If you only had time to fix one thing for your garden room business this month, it should be your Google Business Profile. It’s free, it’s often the very first thing a potential customer sees, and it directly decides whether you show up in the local “map pack” — the three businesses Google displays at the top of the page when someone searches “garden room installer near me.”
Take a look at Garden Rooms 365 and you’ll see exactly what a properly optimised profile looks like in practice — they consistently hold a top position in the Google Maps results for their core search terms. That’s not luck. It’s the result of getting every part of the profile right, then maintaining it properly, week after week. This guide breaks down exactly how to do the same for your own business.
Why Google Business Profile Matters So Much for Garden Rooms
Garden rooms are a high-consideration, high-trust purchase. Before someone picks up the phone to spend £25,000–£40,000 on a garden building, they want reassurance — real photos, real reviews, a business that looks active and legitimate. Your Google Business Profile is often where that trust is built or lost, before a visitor has even clicked through to your website.

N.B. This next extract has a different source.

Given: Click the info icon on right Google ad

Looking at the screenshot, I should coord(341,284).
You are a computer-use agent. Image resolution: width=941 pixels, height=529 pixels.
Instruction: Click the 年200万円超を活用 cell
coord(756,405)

It also directly affects your visibility. The map pack sits above the standard organic results on most local searches, meaning a strong profile can outperform a beautifully built website if the profile itself is neglected.
Step 1: Get the Business Setup Fundamentals Right
Business Name
Your listed name should match your real trading name exactly. It’s tempting to add keywords into the name field — “Garden Rooms Essex | Best Garden Room Installer” — but this is against Google’s guidelines, and profiles that do it are increasingly getting caught and suspended. It’s not worth the risk for a short-term ranking boost.
Primary Category
Use “Garden Building Supplier” as your main category, and resist the urge to stack on extra categories “just in case.”

A profile with one clear, accurate primary category tends to perform better in relevant searches than one trying to cover ten different services. If you genuinely offer other clearly separate services — say, general carpentry — a secondary category can make sense, but keep it minimal and honest.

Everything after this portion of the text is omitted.